От строевых занятий и зарядки фельдшер меня, естественно, освободил, на моей душе остались только противогазы, которые почему-то обязательны и в мирное время, и по-прежнему приходилось вести занятия с ними. Всем это уже надоело – мне, наверное, больше других: заканчивался пятый год моей военной службы.
О демобилизации так ничего и не было слышно; наоборот, от офицеров поползли слухи, что, возможно, наш полк перекинут на Дальний Восток, где назревала война с Японией.
Прошла очередная интендантская проверка. Я умудрился получить новенькую гимнастёрку; брюки получил раньше по известной у нас технологии, явиться перед интендантскими очами в штопанном-перештопанном, дышащем на ладан обмундировании, заимствованным по дружбе у старшины из старья, выдаваемого для чистки орудий, отстиранного добела и зашитого крупным солдатским швом (девчонки-то уехали). Таким образом, для демобилизации я имел в заначке новенькую пару обмундирования; шинель ещё выглядела вполне прилично, но не было сапог, кроме тех летних, которые мне сшил сапожник. Явиться же домой в ботинках с обмотками, прослужив пять лет и не заслужив даже сапоги, было как-то стыдно.

## ЧТО СДЕЛАТЬ
Перепишите отрывок рассказа о военной службе от "Прошла очередная интендантская" до "было как-то стыдно.", заменив в нём "шинель" на "телогрейка".

Собранные записи данных:
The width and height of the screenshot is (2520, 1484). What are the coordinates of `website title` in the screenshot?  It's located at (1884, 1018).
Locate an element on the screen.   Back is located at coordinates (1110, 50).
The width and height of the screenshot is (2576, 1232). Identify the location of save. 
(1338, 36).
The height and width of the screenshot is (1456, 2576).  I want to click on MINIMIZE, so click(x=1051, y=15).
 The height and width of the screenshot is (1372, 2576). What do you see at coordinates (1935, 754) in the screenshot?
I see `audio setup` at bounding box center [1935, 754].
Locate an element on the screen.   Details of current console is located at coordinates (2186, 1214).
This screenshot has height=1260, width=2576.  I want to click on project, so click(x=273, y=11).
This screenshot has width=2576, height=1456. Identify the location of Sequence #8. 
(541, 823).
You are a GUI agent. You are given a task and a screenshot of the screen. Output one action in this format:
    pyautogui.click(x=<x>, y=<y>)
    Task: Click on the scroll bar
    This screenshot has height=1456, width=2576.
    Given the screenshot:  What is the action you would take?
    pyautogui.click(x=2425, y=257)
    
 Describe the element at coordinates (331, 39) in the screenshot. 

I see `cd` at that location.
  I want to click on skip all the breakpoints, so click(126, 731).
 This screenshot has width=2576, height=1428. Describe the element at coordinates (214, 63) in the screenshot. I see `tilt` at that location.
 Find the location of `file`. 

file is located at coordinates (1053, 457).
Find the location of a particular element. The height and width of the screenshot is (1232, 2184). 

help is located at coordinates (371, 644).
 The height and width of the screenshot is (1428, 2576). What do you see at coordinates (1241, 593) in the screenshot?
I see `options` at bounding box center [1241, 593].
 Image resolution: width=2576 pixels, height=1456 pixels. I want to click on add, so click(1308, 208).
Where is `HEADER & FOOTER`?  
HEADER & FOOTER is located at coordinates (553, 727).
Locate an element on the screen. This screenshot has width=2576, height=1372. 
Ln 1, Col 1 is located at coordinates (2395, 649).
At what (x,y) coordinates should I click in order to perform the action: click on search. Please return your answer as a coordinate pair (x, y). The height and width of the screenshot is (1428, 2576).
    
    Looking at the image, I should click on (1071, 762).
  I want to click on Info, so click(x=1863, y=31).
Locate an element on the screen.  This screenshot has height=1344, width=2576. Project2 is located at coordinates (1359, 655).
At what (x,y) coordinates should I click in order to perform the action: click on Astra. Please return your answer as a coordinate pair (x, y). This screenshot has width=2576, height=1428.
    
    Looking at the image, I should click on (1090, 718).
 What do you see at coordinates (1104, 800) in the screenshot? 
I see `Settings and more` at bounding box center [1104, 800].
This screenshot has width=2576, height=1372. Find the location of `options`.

## ОТВЕТ
Прошла очередная интендантская проверка. Я умудрился получить новенькую гимнастёрку; брюки получил раньше по известной у нас технологии, явиться перед интендантскими очами в штопанном-перештопанном, дышащем на ладан обмундировании, заимствованным по дружбе у старшины из старья, выдаваемого для чистки орудий, отстиранного добела и зашитого крупным солдатским швом (девчонки-то уехали). Таким образом, для демобилизации я имел в заначке новенькую пару обмундирования; телогрейка ещё выглядела вполне прилично, но не было сапог, кроме тех летних, которые мне сшил сапожник. Явиться же домой в ботинках с обмотками, прослужив пять лет и не заслужив даже сапоги, было как-то стыдно.